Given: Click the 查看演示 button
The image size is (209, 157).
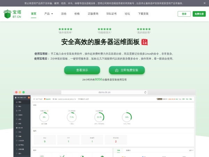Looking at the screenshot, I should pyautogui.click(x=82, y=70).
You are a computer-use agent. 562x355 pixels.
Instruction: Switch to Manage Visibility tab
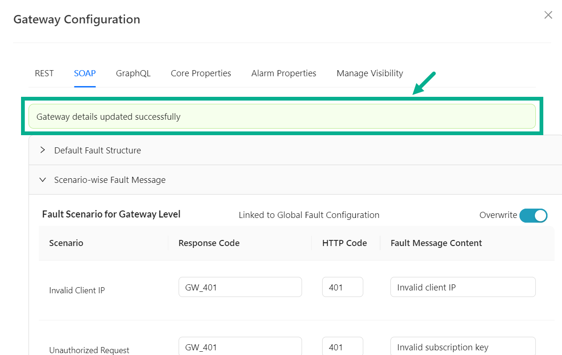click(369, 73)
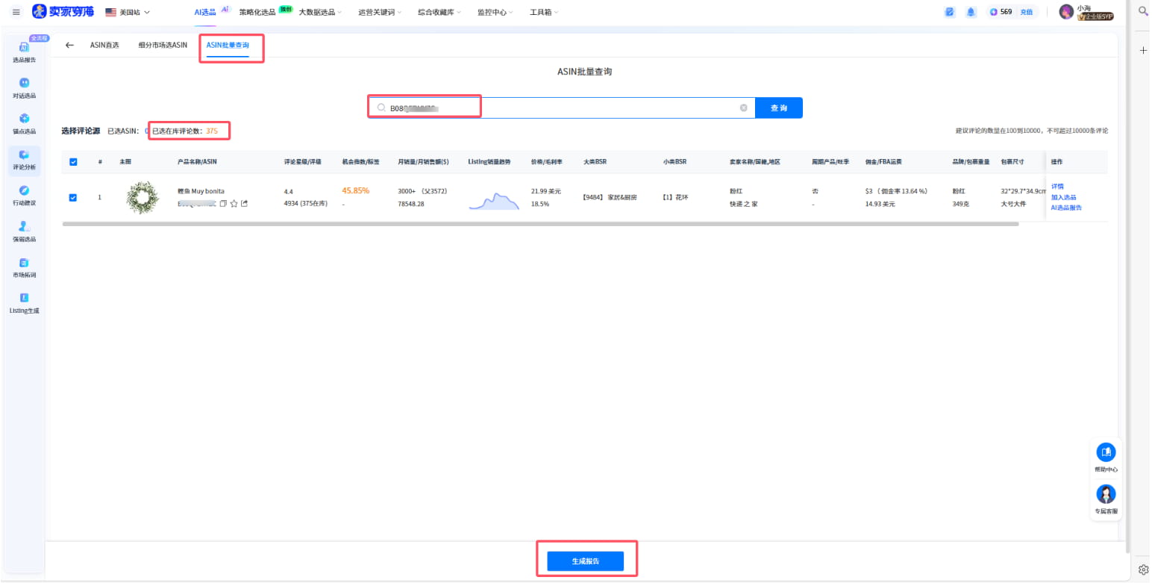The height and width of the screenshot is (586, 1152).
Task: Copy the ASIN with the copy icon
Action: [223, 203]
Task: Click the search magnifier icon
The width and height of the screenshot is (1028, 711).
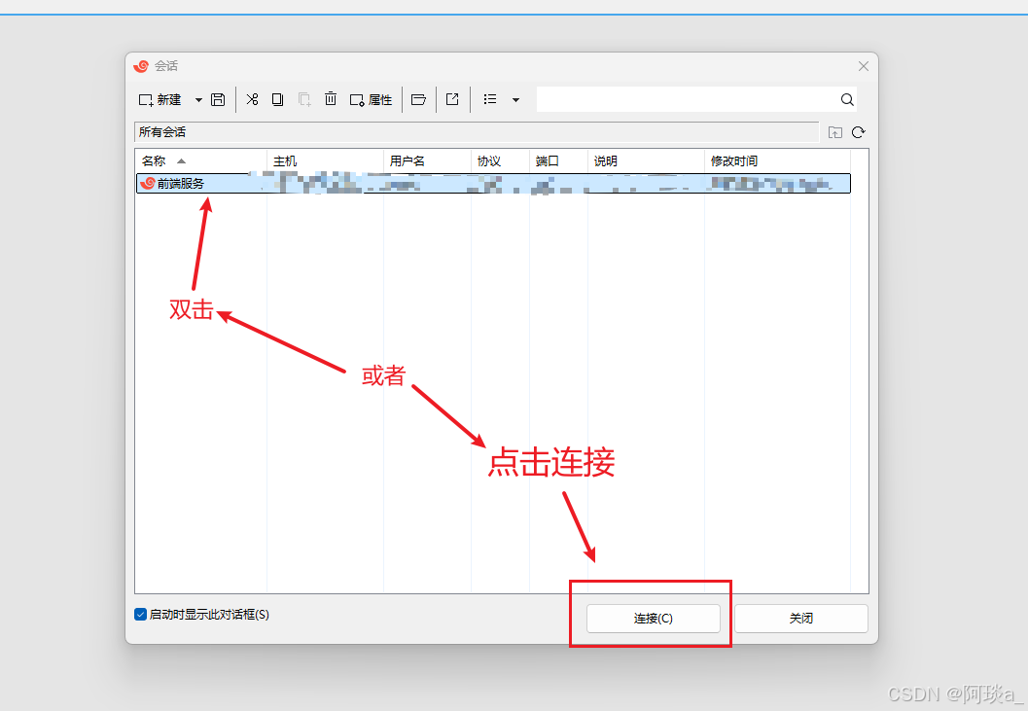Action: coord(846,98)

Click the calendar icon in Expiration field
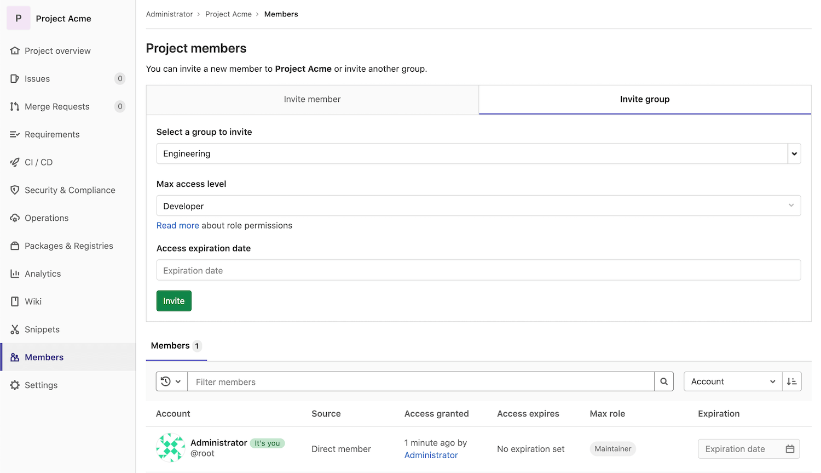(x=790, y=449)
* * *
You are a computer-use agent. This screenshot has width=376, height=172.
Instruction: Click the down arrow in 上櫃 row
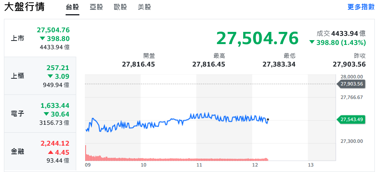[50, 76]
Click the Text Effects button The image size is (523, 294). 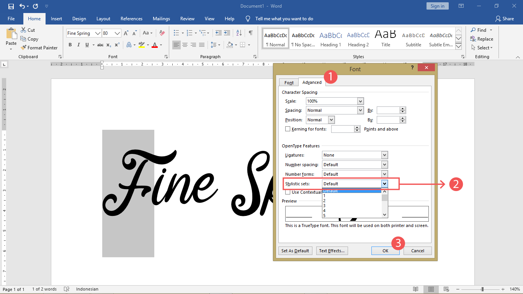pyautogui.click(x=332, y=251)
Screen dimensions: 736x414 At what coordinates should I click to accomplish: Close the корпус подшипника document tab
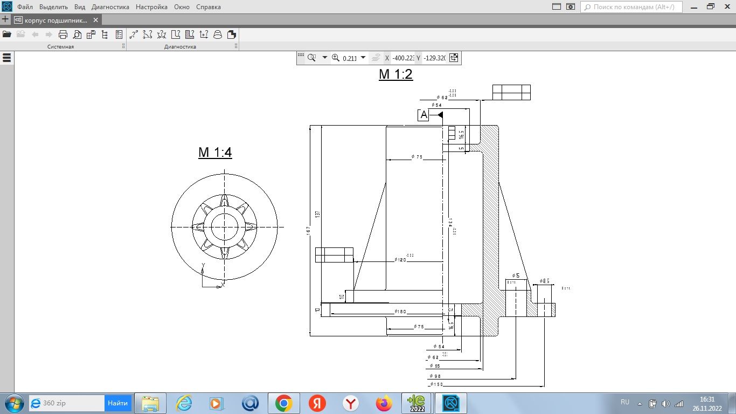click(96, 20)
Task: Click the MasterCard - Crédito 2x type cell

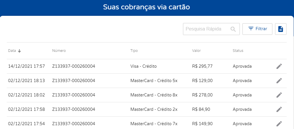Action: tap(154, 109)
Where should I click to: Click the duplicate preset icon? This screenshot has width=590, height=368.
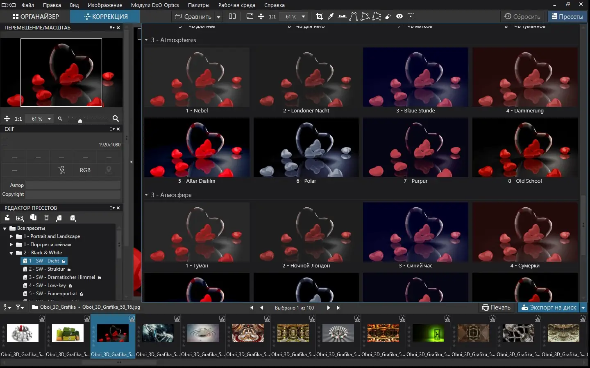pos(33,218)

** PROBLEM **
Every line of the listing that holds "agent" counts once. Say how many such lines there are, using only a number.

** SOLUTION **
2